North Pennine Batholith | |
Type: | Batholith |
Prilithology: | Granite |
Region: | Northeastern England |
Country: | United Kingdom |
Unitof: | Northern England Devonian Plutonic Suite[1] |
Thickness: | 10 km (at maximum) |
Age: | Early Devonian |
Period: | Pragian |
The North Pennine Batholith, also known as the Weardale Granite is a granitic batholith lying under northeast England, emplaced around 400 million years ago in the early Devonian.[2] The batholith consists of five plutons, the Tynehead, Scordale, Rowlands Gill, Cornsay and Weardale plutons. The Weardale Granite pluton is the largest and the only one that has been proved (sampled), after the Rookhope Borehole confirmed Martin Bott's hypothesis that a large negative gravity anomaly under Weardale represented a low-density igneous intrusion.[3]
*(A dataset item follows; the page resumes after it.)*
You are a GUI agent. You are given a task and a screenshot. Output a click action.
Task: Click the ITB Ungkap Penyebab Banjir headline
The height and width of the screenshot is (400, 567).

In 1934, Kingsley Dunham published a paper proposing that ore deposits in the Alston Block were formed due to a granite intrusion beneath Weardale.[4] This was later tested by a gravity survey, which found a large negative gravity anomaly, supporting the hypothesis.
In the early 1960s, a borehole was drilled at Rookhope by Durham University, and proved the existence of the intrusion at a depth of 390 m.[5] The intrusion was found to have a weathered top, so couldn't account for the mineralisation that was the basis of the hypothesis that first suggested its existence.
In 2004, a second borehole was drilled in Eastgate, and the granite was reached at 270 m below the surface[6]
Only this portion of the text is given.